■ To do ■
Your answer must be every record below, written out exactly as it appears.

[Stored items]

□ □ □

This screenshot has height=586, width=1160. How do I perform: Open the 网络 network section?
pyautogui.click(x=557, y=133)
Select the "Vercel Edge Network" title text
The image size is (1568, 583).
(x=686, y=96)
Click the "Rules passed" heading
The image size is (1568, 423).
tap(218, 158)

□ □ □

■ Response to this exercise ■
This screenshot has height=586, width=1160. How do I perform: Open the 网络 network section?
pyautogui.click(x=557, y=133)
Select the "Vercel Edge Network" title text
The image size is (1568, 583).
(x=686, y=96)
Click the "Rules passed" heading
The image size is (1568, 423).
tap(218, 158)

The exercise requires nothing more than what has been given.